The Mozilla Foundation has released version 108 of the Firefox web browser. At the same time, the developers released the browser with long-term support, Firefox ESR, and also an update for the Thunderbird mail program in version 102.6. All software versions fix security gaps.

Firefox updates

The release notes for Firefox 108 hardly provide any interesting innovations for browser users. As in Chrome, the keyboard shortcut Shift + Esc opens a process manager in which the resource consumption of individual browser processes can be identified.
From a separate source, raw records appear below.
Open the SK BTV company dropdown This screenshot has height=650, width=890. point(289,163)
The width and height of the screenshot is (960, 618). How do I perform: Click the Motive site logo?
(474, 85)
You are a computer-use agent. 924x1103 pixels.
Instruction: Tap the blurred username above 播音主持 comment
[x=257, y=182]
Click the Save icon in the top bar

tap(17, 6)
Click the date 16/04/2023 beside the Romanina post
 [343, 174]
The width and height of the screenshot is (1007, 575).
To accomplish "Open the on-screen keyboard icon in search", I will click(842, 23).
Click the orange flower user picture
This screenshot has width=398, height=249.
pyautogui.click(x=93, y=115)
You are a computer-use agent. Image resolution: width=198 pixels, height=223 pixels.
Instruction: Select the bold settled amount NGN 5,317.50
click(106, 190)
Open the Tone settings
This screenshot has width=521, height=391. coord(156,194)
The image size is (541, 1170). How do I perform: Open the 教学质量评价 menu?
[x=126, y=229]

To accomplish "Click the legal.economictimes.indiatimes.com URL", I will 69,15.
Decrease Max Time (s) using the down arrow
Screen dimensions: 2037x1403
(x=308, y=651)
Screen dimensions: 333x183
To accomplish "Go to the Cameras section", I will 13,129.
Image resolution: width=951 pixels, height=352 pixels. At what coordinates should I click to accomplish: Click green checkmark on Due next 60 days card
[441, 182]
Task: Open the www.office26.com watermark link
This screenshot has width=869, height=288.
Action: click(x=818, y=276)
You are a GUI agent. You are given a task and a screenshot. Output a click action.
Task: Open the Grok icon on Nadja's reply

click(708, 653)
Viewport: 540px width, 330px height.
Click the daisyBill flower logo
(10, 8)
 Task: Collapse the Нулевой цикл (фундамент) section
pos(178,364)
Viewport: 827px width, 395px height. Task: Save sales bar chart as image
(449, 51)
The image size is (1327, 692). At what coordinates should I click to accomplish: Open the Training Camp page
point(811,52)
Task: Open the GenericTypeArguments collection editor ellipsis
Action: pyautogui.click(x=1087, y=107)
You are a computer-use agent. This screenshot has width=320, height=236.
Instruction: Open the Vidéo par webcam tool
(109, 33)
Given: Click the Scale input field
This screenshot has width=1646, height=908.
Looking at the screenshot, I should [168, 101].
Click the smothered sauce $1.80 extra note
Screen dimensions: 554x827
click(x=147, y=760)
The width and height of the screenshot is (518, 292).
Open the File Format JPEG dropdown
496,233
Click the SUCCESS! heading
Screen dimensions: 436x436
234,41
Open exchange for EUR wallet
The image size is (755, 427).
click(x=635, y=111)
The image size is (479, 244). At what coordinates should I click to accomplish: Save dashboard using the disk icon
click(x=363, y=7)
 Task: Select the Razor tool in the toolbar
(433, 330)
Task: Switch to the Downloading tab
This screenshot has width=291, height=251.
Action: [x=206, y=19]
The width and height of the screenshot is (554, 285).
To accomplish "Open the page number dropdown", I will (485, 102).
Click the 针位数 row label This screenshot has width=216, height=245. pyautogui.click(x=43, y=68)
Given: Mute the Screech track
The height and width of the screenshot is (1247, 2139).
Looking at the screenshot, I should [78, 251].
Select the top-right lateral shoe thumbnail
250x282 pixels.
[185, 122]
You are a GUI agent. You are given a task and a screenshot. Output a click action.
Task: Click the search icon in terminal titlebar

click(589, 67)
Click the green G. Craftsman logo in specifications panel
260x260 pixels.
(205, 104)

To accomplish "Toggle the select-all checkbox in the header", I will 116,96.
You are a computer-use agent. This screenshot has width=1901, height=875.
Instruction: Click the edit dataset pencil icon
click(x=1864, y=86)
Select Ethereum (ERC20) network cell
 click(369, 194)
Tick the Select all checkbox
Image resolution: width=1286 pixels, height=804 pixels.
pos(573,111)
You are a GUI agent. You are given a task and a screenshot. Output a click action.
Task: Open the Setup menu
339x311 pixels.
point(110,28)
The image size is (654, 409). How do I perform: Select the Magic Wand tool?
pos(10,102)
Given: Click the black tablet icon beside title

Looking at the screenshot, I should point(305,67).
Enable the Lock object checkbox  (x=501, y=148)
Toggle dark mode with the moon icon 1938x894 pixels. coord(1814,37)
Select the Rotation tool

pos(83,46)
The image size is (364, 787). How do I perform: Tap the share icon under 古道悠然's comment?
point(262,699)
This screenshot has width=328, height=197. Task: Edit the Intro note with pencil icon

Processes for tabs in the background use an efficiency mode on Windows 11 to save resources. Firefox now supports non-English characters when saving and printing PDF forms. It also added support for the WebMIDI API and an experimental control mechanism to contain potentially dangerous functions.

According to their security report, the developers fixed four vulnerabilities with a high degree of severity, three with a medium severity rating and one with a low hazard rating. Among them, an outdated third-party component, the libusrsctp library, opened security vulnerabilities. Under Firefox for Linux, attackers could break out of a compromised process from the browser sandbox and read arbitrary files. Files with long filenames could have their file extensions cut off during drag'n'drop operations and thus receive a different file extension – potentially of a malicious nature, such as .exe.

According to the security report, Firefox ESR 102.6 also fixes four high-risk vulnerabilities. In addition to the mentioned vulnerability on Linux, there are two high-risk vulnerabilities in the WebGL component. Three other vulnerabilities reach medium severity, one of them again in WebGL.

Thunderbird update

The Mozilla Foundation reports the same security gaps for Thunderbird 102.6 as for the ESR Firefox. The release notes highlight some bug fixes. The import of OpenPGP keys failed if a public key with a public sub-key already existed. If users had too many folders open, message index files were erroneously deleted. Additionally, Thunderbird could sometimes format synced vCards incorrectly.

Also, Thunderbird did not delete cookies on disk that were cleared from the Show Cookies dialog. Pausing RSS feed did not work either. The developers are closing the listing with various visual and usability improvements.

Due to the security vulnerabilities fixed with the new versions, it is recommended that Firefox and Thunderbird users apply the available update as soon as possible.